JDBCFetch

Gathers information from a database and places it within a given RecordHandler organized according to how the data is arranged within the chosen database.

Reason for use

Connection with different types of databases is essential to effectively populating a VIVO instance with viable data. Java Database Connectivity is available and flexible, while allowing standard SQL queries to retrieve the information from the chosen database.

Parameters

The parameters for the tool can be placed in the specified config file.

wordiness

wordiness - (optional) sets the lowest level of log messages to be displayed to the console. The lower the log level, the more detailed the messages.
Possible Values:

  • <Param name="wordiness">OFF</Param> - Results in no messages being displayed.
  • <Param name="wordiness">ERROR</Param> - Results in only messages from the ERROR level to be displayed.
    • Error messages detail when the tool has experienced an error preventing it from completing its task
  • <Param name="wordiness">WARN</Param> - Results in only messages above and including WARN level messages to be displayed. Match does not produce any WARN level messages.
  • <Param name="wordiness">INFO</Param> - (Default) Results in all messages above and including INFO level messages to be displayed. INFO level messages detail when the tool has started and ended and when it begins/ends a phase ('Finding matches' and 'Beginning Rename of matches') and how many matches have been found.
  • <Param name="wordiness">DEBUG</Param> - Results in all messages above and including DEBUG level messages to be displayed. DEBUG level messages detail each matching input URI to its VIVO URI as they are processed. Additionally, it will display stacktrace information if an error occurs.
  • <Param name="wordiness">ALL</Param> or <Param name="wordiness">TRACE</Param> - Results in all messages above and including TRACE level messages to be displayed, since trace is the lowest level it is the same as ALL in practice. TRACE level messages details every matching set as it is processed in each phase along with SPARQL queries and start and stop for their execution.

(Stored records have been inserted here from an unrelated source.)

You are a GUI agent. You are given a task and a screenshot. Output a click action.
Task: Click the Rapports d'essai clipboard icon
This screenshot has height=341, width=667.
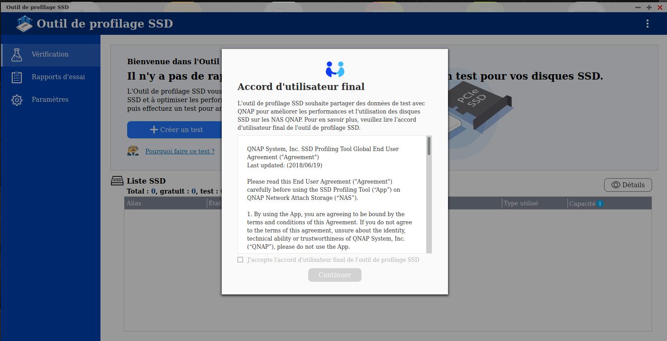coord(17,77)
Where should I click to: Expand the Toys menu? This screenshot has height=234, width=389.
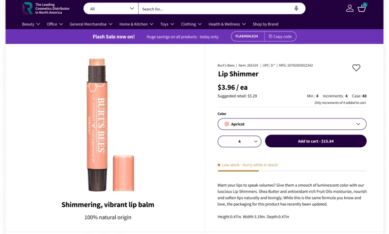tap(167, 24)
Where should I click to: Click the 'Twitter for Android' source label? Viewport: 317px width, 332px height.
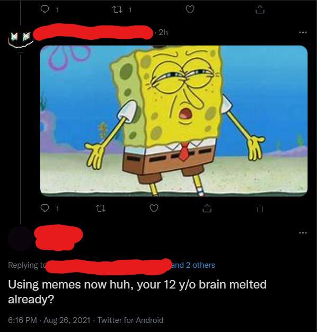[x=130, y=320]
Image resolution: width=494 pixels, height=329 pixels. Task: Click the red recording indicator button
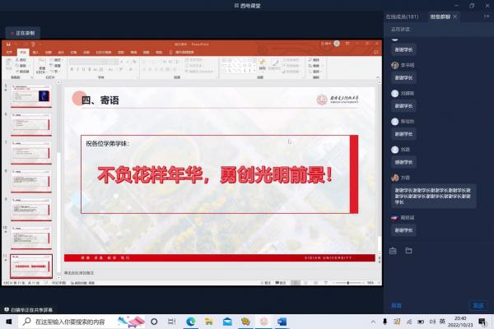(23, 33)
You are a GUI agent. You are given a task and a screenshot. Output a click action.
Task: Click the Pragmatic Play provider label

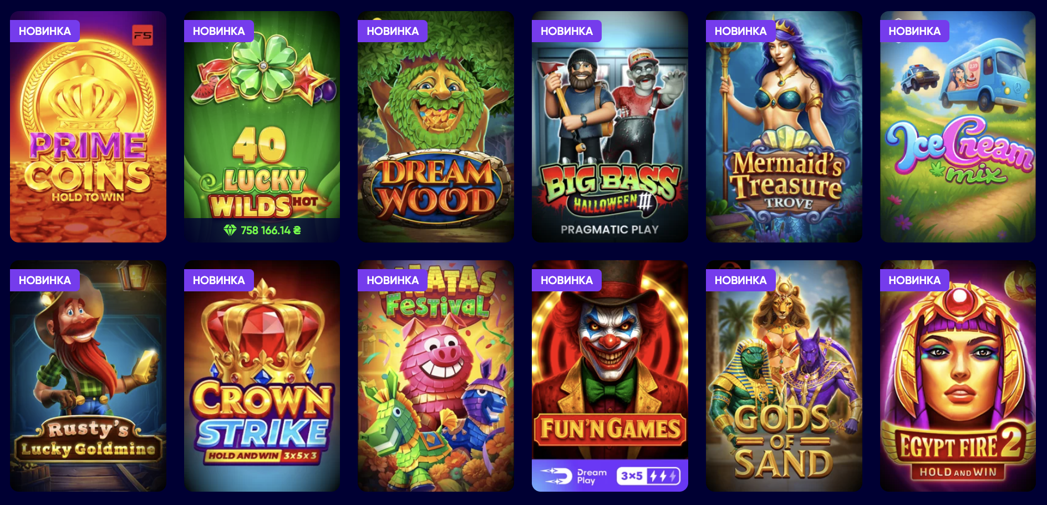tap(609, 230)
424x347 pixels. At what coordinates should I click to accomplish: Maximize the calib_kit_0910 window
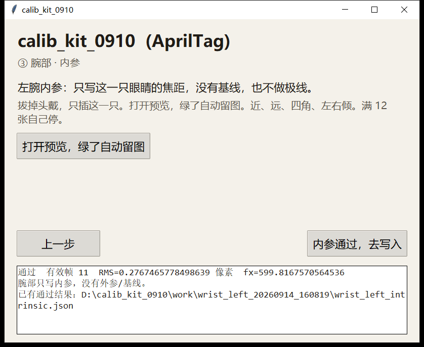pos(374,10)
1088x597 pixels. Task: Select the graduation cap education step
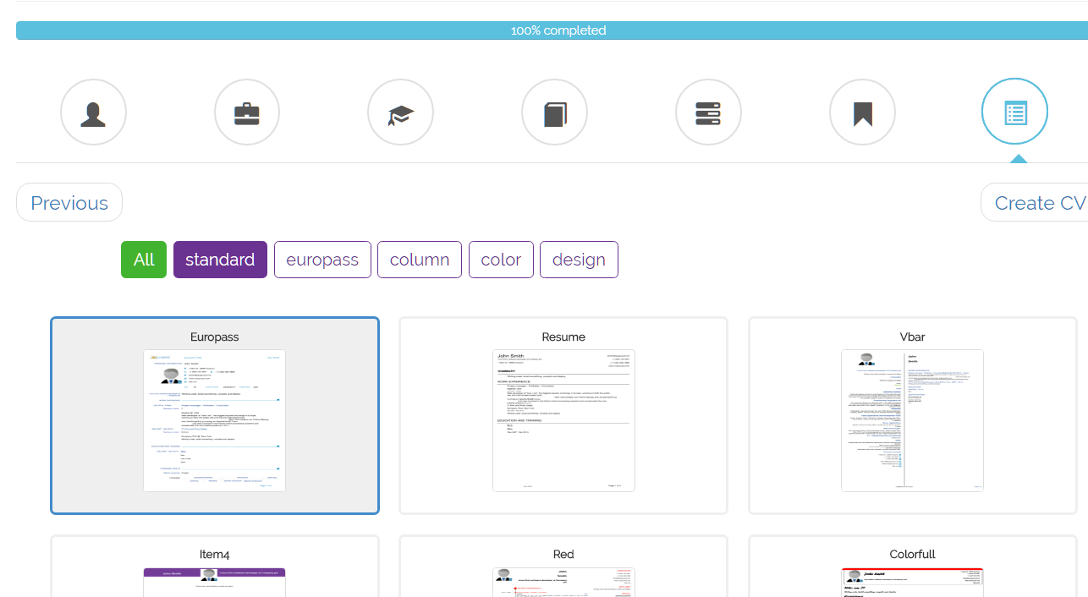400,112
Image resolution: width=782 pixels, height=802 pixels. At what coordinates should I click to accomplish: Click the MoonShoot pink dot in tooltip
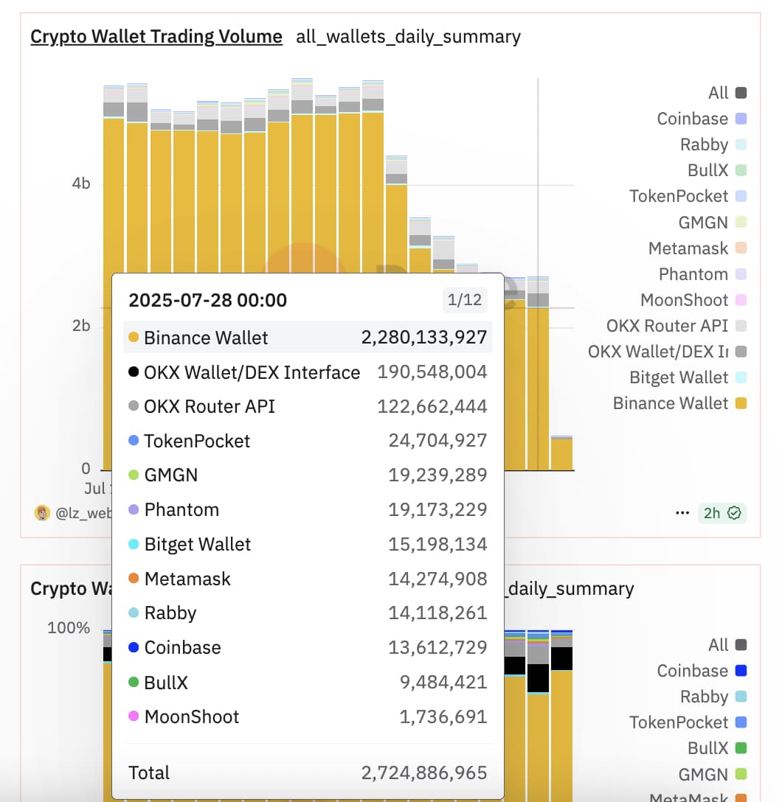click(134, 716)
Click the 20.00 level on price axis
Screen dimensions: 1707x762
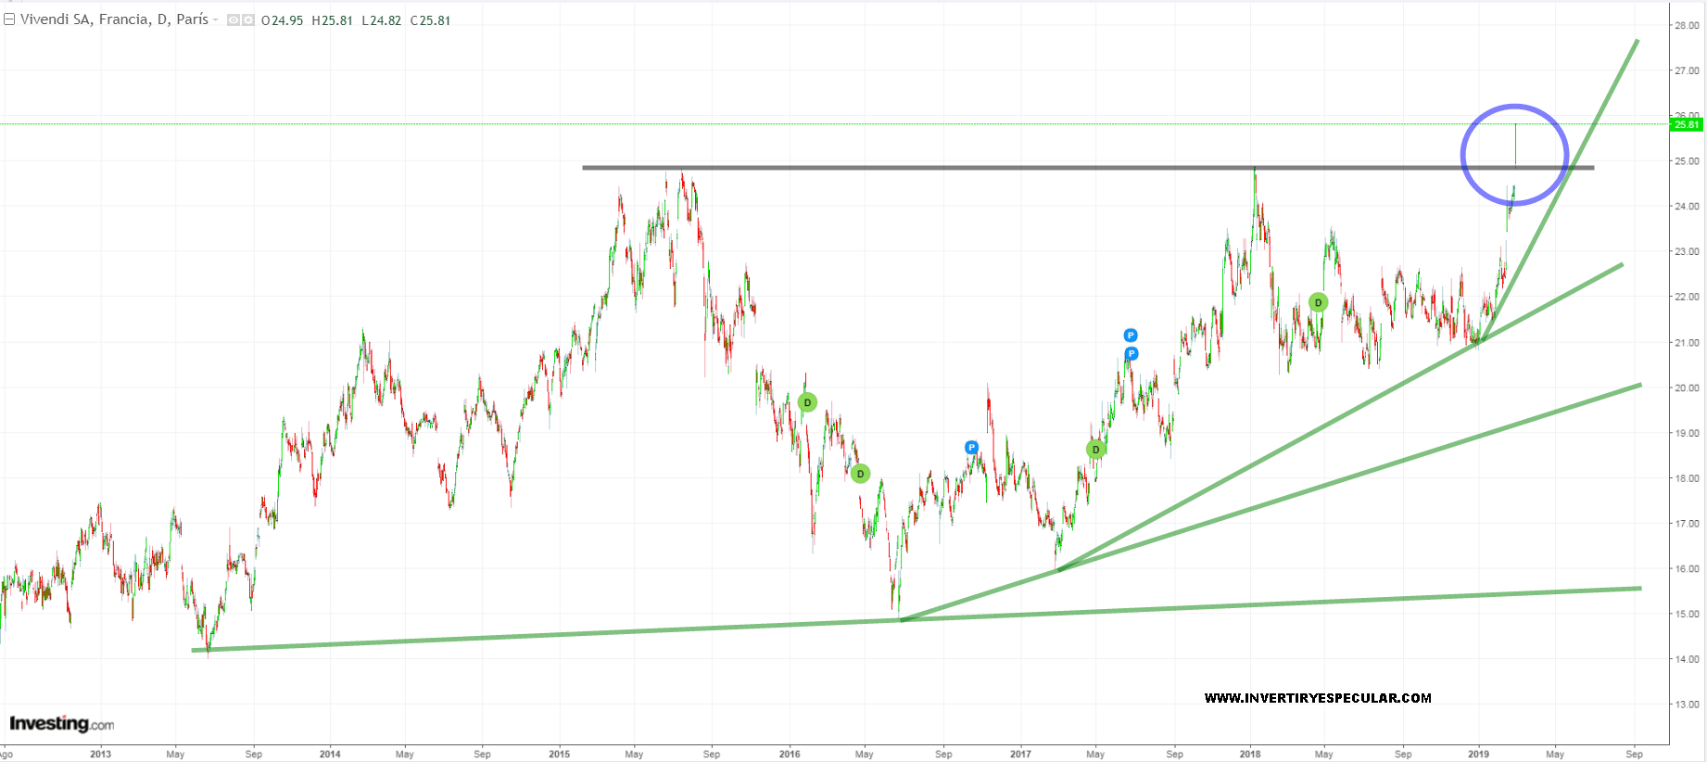(1687, 387)
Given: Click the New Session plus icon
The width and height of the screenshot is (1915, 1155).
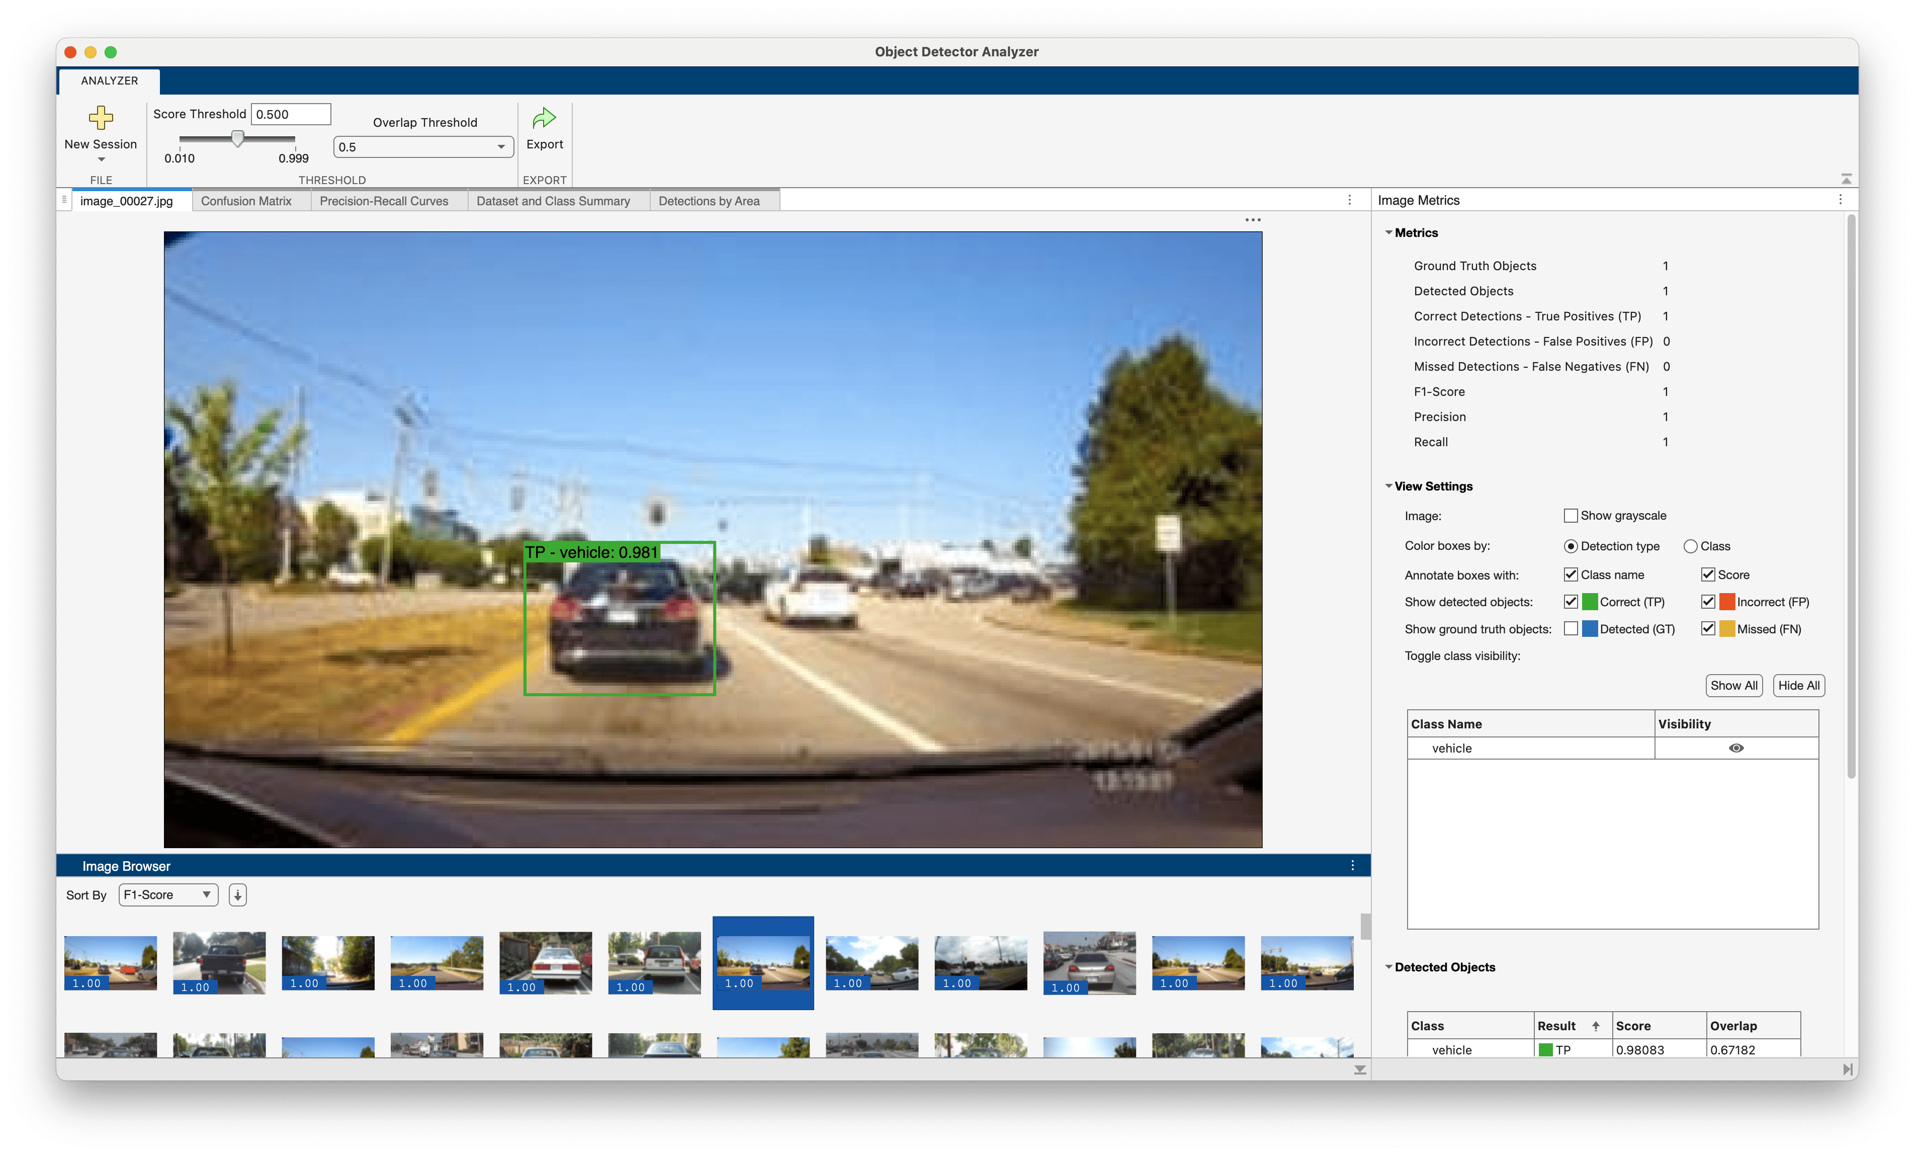Looking at the screenshot, I should 100,118.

JDBCFetch Specific messages

Info:

  • The number of records added
  • The start of the run
  • Command line usage

Debug:

  • Finding data column names for each table
  • Finding relation column names for each table
  • Finding id column names for each table

Trace:

  • All column names found
  • Generated or user defined query
  • Each record being added

relational database

The proper information for the connection to the relational database

  • <Param name="driver"> - A JDBC driver is a java class which handles the interface between the program and a given database.The driver needs to exist within the classpath for the program to be able to use it.
    • EXAMPLES:
      • <Param name="driver">org.h2.Driver</Param>
  • <Param name="connection"> - JDBC uses a connection string related to the Driver being used. It is in the general format "jdbc:somejdbcvendor:other data needed"
    • EXAMPLES :
      • Microsoft SQL server : <Param name="connection">jdbc:jtds:sqlserver://127.0.0.1:8080/databasename</Param>
      • H2 database ( http://www.h2database.com ) : <Param name="connection">jdbc:h2:directory/location</Param>
  • <Param name="username"> - A valid login with proper permissions
  • <Param name="password"> - The associated secure password
    • These are what the fetch uses when accessing the given database. These must be valid otherwise the harvest run will not have access to the database. By default we use "sa" for system administrator and a blank password.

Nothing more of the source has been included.